──────── Seitenauszug ────────

Die Schule war für mich auch Horror. Vor allem die Leute, die immer und ewig ihren Senf dazugaben. Mir war das auch zu blöd. Und die Kids die "lauthals mit den Fingern schnipsten" und dann noch riefen, ich weiß was, ich weiß was. Meine Güte habe ich die gehaßt.

Ich spreche meinen Sohn auch nicht auf seine Schüchternheit an, aber ich weiß, dass er dadurch Pobleme bekommen wird - in der Schule. Denn pädagogisch wertvoll wird mit diesen Kindern nicht umgegangen - dass weiß ich aus eigener Erfahrung.

Alles Liebe
July
 
Bei mir waren es die Worte "Brillenschlange" und "Streber", die mir während der Grundschulzeit zu schaffen machten.

Damals wurden noch nicht alle Sehfehler bei Kinder mit Sehhilfen korrigiert, so dass ich in meiner Klasse lange Zeit die einzige Brillenträgerin war. Und die Modelle damals... , lassen wir das. Im Vergleich zu heute waren die wirklich nicht schön.

Mich haben beide Hänseleien sehr gekränkt damals und belastet.

Richtig wohlgefühlt in der Schule habe ich mich dann erst später am Gymnasium (ab 9. Klasse), wo das Niveau der Klasse ein deutlich anderes war und ich mich endlich wie zu Hause fühlen konnte.

Bei meinen Kindern habe ich aufgepasst, dass sie Menschen nicht auf Äußerlichkeiten reduzieren. Und wenn sie mal gehänselt wurden, habe ich sie getröstet, was mir in meiner Kindheit von zu Hause sehr gefehlt hatte.
Wenn meine Eltern mehr auf meine Situation eingegangen wären, hätte ich sicher nicht so lange gelitten.

liebe Grüße, Romaschka
 
July schrieb:
geht es Euch auch heute noch so, dass Ihr Eure Schüchternheit überwinden müßt?
Oh ja, öfters, aber es wird immer besser, auch durch meine Kinder für die ich mich einfach überwinden muss.

Es gab Zeiten da fiel es mir schwer an einer Haltestelle mit vielen Leuten vorbeizugehen.
Jetzt bin ich eigentlich komunikativ und spreche auch mal fremde Menschen einfach so an.

────────

[Zu erledigen]
1. Beantworte zum Seitenauszug diese Fragen:
(a) Welche zwei Wörter machten Romaschka während der Grundschulzeit zu schaffen?
(b) Ab welcher Klasse fühlte sich Romaschka am Gymnasium richtig wohl?
(c) Was fiel laut dem letzten Beitrag früher schwer?
2. Gib aus den Einträgen die Zeilen von der Zeile mit „Open Telegram badge“ bis zur Zeile mit „click(x=774, y=90)“ wortgetreu wieder, beide Zeilen eingeschlossen.
Der Seitenauszug und die Einträge stammen aus unterschiedlichen Quellen.

──────── Extrahierte Einträge ────────

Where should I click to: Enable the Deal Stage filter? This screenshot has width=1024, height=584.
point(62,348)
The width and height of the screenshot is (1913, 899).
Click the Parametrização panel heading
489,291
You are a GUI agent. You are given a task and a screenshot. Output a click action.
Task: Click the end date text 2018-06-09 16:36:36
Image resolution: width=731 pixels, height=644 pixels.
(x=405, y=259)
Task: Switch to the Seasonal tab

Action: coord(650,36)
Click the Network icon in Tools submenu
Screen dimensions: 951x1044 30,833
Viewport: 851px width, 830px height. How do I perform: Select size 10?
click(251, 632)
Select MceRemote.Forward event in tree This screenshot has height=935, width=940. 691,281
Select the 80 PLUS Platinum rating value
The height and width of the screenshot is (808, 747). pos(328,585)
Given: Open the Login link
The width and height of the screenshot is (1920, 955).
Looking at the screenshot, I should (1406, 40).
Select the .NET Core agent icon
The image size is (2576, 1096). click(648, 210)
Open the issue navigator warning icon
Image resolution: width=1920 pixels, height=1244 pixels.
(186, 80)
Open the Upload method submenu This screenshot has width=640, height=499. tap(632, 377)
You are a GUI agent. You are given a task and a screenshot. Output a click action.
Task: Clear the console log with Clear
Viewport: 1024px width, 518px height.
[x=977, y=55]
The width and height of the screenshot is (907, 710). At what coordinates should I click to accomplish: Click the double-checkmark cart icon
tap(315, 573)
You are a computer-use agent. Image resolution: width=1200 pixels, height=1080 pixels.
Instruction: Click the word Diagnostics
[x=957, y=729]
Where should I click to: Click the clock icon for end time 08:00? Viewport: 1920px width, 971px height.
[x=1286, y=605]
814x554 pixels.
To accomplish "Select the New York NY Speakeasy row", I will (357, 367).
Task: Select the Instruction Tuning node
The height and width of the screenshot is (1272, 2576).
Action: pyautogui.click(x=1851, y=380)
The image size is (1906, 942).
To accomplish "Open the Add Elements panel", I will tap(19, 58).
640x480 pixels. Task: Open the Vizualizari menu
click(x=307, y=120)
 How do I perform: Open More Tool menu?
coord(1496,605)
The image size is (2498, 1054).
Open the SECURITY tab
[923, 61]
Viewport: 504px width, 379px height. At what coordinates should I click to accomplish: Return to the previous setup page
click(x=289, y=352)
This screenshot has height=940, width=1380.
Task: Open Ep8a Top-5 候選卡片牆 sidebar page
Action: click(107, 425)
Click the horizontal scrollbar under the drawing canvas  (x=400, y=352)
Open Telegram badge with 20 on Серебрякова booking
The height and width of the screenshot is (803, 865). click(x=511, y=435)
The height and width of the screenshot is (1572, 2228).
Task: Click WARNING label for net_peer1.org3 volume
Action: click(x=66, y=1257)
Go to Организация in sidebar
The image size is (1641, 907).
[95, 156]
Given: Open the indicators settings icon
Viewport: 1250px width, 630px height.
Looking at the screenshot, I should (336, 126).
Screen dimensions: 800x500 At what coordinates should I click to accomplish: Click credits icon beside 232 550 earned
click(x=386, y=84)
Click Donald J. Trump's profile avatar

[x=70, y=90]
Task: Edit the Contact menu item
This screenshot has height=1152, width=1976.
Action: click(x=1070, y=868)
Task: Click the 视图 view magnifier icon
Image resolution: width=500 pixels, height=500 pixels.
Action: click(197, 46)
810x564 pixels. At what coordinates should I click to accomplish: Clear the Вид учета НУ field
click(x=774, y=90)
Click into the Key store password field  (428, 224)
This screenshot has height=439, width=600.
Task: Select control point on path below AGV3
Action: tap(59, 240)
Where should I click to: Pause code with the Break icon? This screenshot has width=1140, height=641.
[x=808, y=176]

────────

[Vollständige Antworten]
1.
(a) „Brillenschlange“ und „Streber“.
(b) Ab der 9. Klasse.
(c) An einer Haltestelle mit vielen Leuten vorbeizugehen.

2.
Open Telegram badge with 20 on Серебрякова booking
The height and width of the screenshot is (803, 865). click(x=511, y=435)
The height and width of the screenshot is (1572, 2228).
Task: Click WARNING label for net_peer1.org3 volume
Action: click(x=66, y=1257)
Go to Организация in sidebar
The image size is (1641, 907).
[95, 156]
Given: Open the indicators settings icon
Viewport: 1250px width, 630px height.
Looking at the screenshot, I should (336, 126).
Screen dimensions: 800x500 At what coordinates should I click to accomplish: Click credits icon beside 232 550 earned
click(x=386, y=84)
Click Donald J. Trump's profile avatar

[x=70, y=90]
Task: Edit the Contact menu item
This screenshot has height=1152, width=1976.
Action: click(x=1070, y=868)
Task: Click the 视图 view magnifier icon
Image resolution: width=500 pixels, height=500 pixels.
Action: click(197, 46)
810x564 pixels. At what coordinates should I click to accomplish: Clear the Вид учета НУ field
click(x=774, y=90)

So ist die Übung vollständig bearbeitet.